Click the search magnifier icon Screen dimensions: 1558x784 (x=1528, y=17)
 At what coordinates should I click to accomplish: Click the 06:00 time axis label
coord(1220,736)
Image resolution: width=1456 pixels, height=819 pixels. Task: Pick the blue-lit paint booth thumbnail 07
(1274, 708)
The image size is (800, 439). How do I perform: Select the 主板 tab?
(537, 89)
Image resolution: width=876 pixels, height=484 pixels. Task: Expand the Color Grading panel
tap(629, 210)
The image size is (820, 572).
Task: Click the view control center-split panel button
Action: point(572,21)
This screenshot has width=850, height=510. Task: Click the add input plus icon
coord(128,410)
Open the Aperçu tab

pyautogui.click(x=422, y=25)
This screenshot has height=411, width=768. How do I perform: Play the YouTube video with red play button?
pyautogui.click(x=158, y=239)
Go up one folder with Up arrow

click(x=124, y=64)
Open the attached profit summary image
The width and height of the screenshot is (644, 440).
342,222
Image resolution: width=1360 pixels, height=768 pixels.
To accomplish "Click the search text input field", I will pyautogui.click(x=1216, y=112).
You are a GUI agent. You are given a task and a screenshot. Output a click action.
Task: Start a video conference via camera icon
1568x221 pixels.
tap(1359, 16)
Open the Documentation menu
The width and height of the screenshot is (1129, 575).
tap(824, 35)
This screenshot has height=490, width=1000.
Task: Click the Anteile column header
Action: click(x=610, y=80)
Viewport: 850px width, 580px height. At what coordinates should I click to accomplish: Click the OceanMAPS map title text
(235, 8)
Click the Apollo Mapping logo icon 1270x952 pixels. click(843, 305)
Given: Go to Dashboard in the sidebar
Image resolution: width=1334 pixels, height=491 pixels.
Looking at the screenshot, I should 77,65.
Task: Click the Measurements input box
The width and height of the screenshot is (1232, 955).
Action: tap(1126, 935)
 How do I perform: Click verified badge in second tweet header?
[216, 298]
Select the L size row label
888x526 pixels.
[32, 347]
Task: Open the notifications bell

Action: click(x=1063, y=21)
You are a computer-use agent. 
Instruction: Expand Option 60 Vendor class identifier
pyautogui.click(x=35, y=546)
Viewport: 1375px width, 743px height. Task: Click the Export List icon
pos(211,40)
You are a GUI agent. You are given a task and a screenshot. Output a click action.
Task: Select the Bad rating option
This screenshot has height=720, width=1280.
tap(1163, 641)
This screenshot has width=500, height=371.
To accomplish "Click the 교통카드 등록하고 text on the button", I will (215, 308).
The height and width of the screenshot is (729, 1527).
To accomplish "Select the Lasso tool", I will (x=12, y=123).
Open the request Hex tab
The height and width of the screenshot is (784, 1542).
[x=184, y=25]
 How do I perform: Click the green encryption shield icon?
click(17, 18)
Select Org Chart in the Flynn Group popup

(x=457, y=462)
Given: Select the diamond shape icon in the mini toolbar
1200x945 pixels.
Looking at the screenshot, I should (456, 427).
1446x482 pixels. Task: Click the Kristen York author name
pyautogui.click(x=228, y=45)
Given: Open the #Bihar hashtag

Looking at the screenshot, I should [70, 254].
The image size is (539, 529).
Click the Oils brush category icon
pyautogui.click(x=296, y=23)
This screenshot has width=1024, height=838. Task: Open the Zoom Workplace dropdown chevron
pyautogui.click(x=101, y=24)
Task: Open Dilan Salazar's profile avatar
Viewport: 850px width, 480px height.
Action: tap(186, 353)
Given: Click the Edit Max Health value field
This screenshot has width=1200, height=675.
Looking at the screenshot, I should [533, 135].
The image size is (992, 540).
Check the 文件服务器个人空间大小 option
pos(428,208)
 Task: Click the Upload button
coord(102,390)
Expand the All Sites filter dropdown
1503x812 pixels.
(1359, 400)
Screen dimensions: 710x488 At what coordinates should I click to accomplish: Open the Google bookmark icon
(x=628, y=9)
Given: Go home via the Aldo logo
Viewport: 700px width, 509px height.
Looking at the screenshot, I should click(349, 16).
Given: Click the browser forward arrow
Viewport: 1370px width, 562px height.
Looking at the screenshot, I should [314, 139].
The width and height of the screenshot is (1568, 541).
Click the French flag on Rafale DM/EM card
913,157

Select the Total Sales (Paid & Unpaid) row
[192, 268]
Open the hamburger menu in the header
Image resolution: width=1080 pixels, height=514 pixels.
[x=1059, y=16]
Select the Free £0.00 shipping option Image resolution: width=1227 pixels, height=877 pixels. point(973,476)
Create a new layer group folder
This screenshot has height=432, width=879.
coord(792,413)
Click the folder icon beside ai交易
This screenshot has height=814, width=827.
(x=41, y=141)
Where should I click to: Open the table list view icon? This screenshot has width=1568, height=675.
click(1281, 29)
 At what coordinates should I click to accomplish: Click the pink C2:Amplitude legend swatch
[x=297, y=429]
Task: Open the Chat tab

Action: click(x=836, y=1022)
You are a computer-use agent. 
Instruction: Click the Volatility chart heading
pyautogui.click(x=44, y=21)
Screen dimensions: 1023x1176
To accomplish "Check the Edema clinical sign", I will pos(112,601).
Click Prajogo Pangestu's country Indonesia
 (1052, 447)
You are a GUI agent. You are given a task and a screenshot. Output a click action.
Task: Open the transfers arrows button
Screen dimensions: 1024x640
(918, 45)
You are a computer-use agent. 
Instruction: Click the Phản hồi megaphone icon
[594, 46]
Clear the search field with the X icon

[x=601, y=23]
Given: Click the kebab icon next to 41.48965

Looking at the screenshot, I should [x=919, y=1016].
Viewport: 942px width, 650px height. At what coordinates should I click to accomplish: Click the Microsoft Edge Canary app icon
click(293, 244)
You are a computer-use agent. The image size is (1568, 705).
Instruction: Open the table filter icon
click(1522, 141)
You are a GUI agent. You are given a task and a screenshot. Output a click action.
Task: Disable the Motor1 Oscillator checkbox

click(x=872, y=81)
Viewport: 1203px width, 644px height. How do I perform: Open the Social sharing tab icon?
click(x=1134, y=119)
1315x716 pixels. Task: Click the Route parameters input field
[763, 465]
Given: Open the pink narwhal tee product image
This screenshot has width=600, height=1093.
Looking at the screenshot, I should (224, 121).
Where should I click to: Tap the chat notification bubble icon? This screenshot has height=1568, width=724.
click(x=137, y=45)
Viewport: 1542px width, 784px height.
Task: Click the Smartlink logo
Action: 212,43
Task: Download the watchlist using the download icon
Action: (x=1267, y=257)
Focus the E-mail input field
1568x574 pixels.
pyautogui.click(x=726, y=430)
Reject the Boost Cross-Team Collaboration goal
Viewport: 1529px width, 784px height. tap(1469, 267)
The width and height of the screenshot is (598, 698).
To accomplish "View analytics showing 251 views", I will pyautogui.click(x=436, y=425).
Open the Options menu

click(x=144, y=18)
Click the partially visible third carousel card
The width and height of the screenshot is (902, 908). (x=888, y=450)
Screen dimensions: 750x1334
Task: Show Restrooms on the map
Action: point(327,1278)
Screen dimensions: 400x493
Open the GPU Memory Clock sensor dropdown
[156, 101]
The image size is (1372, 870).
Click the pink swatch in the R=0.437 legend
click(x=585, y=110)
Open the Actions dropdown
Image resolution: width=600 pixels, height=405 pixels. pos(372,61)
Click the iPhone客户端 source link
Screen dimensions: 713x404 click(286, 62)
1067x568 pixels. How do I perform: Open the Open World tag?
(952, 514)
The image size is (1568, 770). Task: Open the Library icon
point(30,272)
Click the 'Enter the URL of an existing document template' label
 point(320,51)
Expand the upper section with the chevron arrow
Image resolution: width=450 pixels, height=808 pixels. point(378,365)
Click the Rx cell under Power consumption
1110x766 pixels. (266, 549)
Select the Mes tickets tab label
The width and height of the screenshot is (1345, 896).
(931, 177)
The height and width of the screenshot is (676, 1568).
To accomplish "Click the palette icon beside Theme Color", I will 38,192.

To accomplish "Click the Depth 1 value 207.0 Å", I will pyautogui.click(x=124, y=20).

> **EXERCISE DESCRIPTION**
The listing above holds a line with "Check the 文件服务器个人空间大小 option" and a line with "Open the hamburger menu in the header". Print the stretch from the first through the second, exactly and alone.

> **REPLY**
Check the 文件服务器个人空间大小 option
pos(428,208)
 Task: Click the Upload button
coord(102,390)
Expand the All Sites filter dropdown
1503x812 pixels.
(1359, 400)
Screen dimensions: 710x488 At what coordinates should I click to accomplish: Open the Google bookmark icon
(x=628, y=9)
Given: Go home via the Aldo logo
Viewport: 700px width, 509px height.
Looking at the screenshot, I should click(349, 16).
Given: Click the browser forward arrow
Viewport: 1370px width, 562px height.
Looking at the screenshot, I should [314, 139].
The width and height of the screenshot is (1568, 541).
Click the French flag on Rafale DM/EM card
913,157

Select the Total Sales (Paid & Unpaid) row
[192, 268]
Open the hamburger menu in the header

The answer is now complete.